Numerical Data

karthik · updated · flag

So, let’s revisit the crayon example. This time we’ll add more people to the survey. In statistical context we can also call this process as increasing the sample size. Anyways, let’s set the size as 10. So if I survey everyone about the number of crayons each one of you have, I’d end up with the following numerical data.

Name No. of crayons
Michael 20
Pam 40
Dwight 0
Jim 8
You 12
Stanley 10
Kevin 20
Angela 1
Oscar 2
Kelly 30

So let’s summarise all this data statistically. If you are not sure what these terms are, check out the Mindspace lesson on the measure of central tendencies.

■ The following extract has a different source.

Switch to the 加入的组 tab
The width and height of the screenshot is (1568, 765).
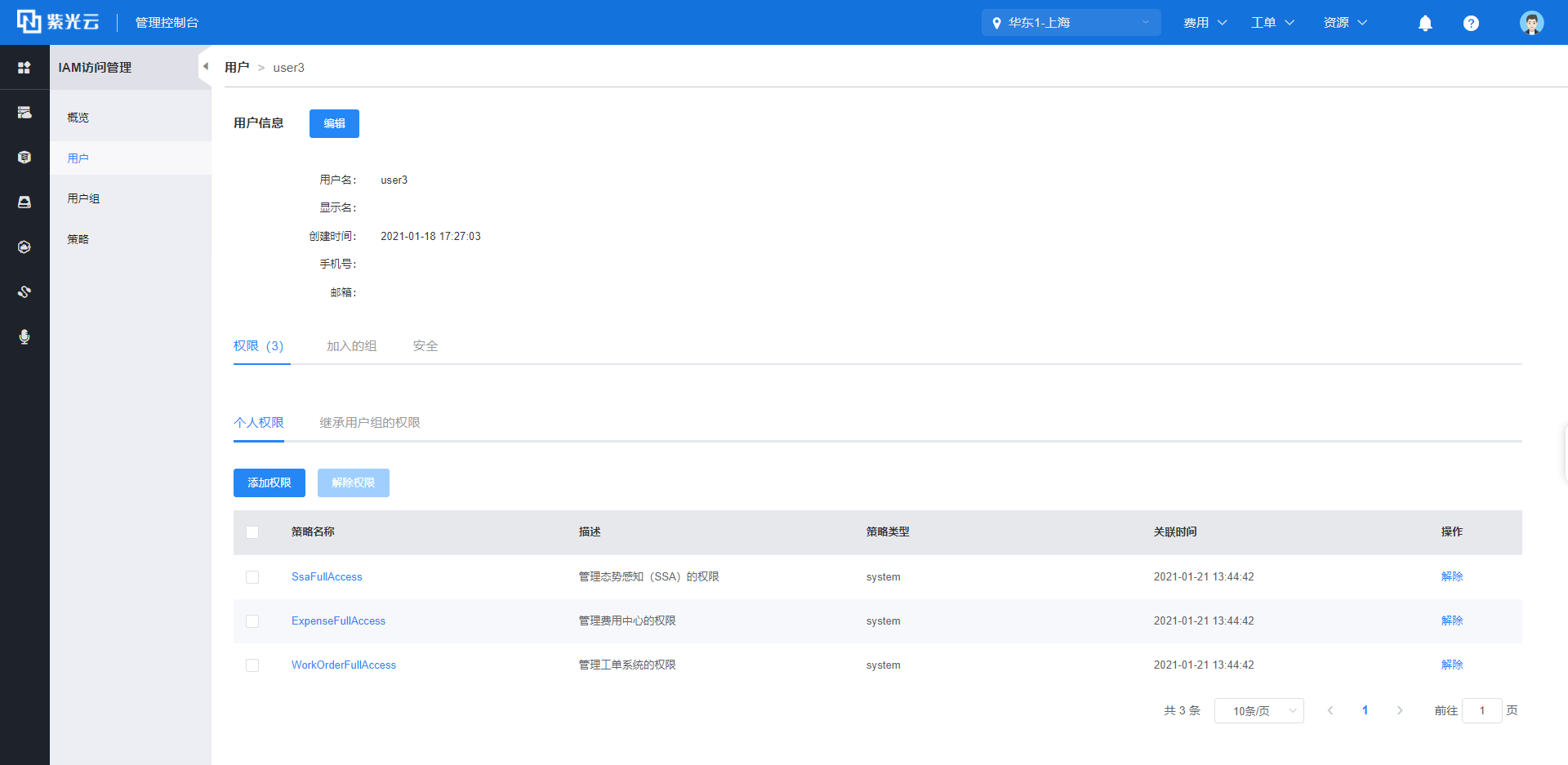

  • The range of the data set is from 0 to 40.
  • Mean is 14.3.
  • Median is 11.
  • Mode is 20.
  • Standard Deviation is 13.20.

Or in other words, we can assert that, in the given sample, the average number of crayons is 14.3, with 20 crayons being the most common number, and the spread of crayons across the sample is approximately 13.

Discrete numerical data

Numerical data can be absolute. In the above table, the number of crayons is a good example of discrete data. No matter how many crayons you have, the number you provide will always be a discrete number that can be counted.

Continuous numerical data

Now if I were to collect an additional information, like the height of a crayon, the data would be an abstract one. Or in other words, you can only describe the data within the range of the measuring ruler like 5 cm or 8 cm. But the value is continuous. It could be 4.9 cm or 4.91 cm or 4.92 cm, etc. It’s based on the instrument you measure.